Extracted records:
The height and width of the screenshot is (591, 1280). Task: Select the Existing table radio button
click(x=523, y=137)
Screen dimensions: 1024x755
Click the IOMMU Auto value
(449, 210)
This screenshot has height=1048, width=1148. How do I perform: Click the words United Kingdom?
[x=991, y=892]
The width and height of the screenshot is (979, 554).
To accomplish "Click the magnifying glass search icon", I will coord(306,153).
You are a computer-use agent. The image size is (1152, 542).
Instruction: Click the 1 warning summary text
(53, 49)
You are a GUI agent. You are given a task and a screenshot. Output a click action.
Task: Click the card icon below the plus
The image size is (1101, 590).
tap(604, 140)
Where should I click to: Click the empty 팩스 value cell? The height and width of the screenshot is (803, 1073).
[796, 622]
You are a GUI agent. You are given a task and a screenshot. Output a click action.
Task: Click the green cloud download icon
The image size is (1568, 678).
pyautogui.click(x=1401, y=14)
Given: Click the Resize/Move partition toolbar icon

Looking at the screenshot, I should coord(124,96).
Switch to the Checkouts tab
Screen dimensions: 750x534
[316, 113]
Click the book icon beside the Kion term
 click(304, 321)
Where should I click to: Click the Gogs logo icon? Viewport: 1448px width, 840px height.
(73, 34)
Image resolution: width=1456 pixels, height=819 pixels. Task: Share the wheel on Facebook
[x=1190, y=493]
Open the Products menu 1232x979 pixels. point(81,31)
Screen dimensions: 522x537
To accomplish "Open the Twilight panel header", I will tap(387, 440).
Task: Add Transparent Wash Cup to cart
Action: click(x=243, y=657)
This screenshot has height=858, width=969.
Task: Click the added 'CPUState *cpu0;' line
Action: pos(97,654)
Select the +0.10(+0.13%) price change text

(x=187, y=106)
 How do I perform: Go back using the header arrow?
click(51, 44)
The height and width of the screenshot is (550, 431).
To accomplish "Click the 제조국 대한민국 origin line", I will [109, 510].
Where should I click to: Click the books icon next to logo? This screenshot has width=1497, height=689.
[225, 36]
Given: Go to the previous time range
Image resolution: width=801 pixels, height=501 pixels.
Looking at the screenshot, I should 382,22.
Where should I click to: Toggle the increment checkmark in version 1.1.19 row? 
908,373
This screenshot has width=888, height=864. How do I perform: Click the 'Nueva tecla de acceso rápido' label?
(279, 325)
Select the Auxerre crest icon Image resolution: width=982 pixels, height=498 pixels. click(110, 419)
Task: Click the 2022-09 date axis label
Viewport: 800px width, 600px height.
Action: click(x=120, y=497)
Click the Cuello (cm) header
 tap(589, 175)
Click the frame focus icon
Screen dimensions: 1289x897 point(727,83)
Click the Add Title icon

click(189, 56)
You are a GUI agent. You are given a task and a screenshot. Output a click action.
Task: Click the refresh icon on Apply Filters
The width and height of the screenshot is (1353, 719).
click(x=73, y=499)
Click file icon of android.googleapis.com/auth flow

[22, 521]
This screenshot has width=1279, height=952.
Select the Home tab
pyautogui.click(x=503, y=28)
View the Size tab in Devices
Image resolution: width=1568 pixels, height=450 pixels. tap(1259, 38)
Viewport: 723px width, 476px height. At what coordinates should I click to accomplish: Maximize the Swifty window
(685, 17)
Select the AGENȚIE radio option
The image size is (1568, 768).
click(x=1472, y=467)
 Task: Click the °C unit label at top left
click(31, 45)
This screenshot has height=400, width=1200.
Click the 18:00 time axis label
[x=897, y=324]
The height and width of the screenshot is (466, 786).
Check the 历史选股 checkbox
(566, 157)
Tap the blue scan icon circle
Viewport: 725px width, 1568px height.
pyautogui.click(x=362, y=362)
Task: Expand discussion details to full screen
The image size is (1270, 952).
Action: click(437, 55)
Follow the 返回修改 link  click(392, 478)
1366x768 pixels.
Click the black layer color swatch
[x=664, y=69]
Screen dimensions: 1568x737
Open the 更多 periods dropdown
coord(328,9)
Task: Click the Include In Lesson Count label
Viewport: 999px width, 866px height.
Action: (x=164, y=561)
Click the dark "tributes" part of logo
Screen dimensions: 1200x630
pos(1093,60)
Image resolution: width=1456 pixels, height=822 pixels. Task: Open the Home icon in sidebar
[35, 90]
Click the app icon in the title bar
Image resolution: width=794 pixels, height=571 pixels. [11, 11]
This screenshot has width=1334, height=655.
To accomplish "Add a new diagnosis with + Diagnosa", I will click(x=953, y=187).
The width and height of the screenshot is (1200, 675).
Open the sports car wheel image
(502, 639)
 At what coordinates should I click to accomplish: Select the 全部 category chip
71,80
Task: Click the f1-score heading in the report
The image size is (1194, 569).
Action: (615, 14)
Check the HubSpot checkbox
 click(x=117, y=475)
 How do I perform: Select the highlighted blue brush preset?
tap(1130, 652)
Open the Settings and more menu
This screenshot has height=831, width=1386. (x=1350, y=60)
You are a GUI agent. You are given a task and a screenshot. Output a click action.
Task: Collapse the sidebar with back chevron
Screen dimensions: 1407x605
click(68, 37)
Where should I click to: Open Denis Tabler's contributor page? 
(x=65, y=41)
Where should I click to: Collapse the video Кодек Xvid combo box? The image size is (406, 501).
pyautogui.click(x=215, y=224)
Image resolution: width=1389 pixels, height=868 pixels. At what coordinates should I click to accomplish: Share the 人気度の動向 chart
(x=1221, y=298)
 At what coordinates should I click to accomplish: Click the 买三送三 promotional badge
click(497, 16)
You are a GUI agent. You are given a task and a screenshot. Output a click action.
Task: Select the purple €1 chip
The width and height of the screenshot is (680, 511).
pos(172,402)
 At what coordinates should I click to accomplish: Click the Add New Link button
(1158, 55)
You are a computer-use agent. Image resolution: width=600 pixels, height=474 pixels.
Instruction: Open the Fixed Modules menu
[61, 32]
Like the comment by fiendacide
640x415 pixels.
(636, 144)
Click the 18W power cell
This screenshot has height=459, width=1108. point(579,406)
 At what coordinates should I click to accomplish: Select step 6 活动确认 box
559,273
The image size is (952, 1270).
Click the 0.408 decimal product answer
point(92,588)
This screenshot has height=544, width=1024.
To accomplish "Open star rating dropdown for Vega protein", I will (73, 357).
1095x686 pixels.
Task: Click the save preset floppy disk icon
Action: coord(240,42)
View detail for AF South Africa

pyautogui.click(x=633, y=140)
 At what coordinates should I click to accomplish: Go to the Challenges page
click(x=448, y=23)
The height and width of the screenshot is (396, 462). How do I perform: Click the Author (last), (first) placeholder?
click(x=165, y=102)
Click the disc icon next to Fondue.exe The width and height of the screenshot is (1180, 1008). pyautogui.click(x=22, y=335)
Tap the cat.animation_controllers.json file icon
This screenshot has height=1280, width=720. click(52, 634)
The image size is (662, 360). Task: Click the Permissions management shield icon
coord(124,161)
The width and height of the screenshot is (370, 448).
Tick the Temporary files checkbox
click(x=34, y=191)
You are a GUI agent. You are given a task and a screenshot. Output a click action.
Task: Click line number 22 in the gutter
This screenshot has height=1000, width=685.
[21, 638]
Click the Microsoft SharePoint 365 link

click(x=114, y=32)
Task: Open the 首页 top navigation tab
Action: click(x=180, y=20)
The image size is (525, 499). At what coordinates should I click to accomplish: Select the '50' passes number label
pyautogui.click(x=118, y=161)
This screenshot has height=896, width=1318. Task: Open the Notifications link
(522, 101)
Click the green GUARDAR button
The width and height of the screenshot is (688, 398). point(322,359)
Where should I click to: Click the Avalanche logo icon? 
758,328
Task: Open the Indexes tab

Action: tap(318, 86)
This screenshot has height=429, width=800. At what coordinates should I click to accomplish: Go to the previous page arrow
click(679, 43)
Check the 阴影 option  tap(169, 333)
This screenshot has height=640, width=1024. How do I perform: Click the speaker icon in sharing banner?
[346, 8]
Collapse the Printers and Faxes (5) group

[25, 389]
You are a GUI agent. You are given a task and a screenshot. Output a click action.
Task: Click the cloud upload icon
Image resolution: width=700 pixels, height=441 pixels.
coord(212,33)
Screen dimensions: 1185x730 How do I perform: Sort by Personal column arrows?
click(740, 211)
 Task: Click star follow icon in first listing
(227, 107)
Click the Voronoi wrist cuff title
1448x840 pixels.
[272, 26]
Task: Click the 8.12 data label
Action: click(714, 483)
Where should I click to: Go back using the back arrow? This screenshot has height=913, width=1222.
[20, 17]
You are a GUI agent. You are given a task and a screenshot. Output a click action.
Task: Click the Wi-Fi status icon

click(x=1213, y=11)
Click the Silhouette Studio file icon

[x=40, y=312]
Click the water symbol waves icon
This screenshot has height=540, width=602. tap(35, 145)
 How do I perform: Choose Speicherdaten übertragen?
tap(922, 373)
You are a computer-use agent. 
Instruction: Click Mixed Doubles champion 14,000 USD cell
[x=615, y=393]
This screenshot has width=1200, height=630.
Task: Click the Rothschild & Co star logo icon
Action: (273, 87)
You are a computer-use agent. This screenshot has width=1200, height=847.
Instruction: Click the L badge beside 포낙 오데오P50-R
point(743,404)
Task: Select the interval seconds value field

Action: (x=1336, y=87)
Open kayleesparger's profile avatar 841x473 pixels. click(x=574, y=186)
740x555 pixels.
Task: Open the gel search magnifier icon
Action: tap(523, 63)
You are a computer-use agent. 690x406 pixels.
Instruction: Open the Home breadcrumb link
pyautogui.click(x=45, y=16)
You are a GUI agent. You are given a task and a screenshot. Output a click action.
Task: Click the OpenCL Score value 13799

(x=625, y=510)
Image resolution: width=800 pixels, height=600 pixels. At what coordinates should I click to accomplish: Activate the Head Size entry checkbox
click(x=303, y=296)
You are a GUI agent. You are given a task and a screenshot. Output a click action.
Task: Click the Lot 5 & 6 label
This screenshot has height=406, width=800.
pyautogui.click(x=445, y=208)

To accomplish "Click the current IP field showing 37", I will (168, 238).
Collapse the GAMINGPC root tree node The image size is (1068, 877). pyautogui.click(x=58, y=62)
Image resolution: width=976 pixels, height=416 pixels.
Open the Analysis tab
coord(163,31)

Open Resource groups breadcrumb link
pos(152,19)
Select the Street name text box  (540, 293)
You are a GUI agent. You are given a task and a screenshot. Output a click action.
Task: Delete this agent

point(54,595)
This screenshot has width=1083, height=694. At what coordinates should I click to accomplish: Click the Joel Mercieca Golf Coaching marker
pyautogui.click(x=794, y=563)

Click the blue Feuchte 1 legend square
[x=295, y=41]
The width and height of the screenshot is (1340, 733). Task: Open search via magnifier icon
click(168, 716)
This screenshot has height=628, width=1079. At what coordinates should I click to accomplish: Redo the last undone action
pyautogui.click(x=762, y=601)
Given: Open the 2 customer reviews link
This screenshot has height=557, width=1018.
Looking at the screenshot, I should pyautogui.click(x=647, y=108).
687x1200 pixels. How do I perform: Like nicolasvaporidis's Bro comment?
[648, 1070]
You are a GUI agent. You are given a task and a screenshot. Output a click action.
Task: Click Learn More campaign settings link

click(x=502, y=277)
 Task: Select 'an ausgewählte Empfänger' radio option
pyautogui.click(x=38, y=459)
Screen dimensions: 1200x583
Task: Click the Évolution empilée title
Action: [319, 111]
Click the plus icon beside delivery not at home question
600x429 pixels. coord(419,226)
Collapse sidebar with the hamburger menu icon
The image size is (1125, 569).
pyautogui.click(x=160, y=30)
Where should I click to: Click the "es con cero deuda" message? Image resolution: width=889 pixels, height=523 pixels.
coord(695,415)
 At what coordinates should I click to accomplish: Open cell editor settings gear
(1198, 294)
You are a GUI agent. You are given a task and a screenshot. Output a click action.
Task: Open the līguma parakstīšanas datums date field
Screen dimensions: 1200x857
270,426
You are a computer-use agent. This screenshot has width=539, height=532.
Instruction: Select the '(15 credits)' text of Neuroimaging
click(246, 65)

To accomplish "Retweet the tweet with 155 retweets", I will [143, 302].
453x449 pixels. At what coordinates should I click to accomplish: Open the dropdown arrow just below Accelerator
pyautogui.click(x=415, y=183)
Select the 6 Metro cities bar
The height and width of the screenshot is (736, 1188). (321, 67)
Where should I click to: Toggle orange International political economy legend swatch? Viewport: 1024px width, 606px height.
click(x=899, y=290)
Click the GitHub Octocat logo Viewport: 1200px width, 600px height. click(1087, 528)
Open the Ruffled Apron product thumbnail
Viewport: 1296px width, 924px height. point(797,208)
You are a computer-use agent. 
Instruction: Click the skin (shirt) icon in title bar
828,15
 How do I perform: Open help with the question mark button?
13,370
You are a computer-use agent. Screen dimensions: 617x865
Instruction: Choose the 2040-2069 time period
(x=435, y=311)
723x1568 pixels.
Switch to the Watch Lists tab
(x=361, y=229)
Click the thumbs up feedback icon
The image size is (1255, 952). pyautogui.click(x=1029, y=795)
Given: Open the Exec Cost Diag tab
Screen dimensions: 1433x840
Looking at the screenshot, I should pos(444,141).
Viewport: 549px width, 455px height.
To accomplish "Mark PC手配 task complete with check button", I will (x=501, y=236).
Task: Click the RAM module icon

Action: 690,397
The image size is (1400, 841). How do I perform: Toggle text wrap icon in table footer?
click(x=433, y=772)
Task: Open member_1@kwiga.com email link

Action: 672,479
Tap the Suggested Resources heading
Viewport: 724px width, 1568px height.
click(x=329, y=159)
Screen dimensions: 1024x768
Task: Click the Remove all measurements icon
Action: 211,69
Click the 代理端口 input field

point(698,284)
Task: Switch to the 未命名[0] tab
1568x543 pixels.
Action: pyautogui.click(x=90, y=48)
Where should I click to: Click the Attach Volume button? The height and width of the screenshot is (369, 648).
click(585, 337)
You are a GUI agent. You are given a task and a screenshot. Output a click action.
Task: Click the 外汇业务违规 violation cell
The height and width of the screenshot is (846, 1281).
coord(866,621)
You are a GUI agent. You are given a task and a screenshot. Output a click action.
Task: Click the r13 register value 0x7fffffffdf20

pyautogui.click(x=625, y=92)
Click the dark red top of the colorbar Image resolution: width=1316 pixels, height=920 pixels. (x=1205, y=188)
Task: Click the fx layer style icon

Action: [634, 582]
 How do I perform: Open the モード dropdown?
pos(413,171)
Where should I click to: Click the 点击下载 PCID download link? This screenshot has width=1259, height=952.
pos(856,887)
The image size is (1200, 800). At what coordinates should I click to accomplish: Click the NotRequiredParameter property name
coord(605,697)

Brief: Identify the lines of the data that contain the word "cloud". Copy each of them.

Exercise answer:
Task: Click the green cloud download icon
Task: Click the cloud upload icon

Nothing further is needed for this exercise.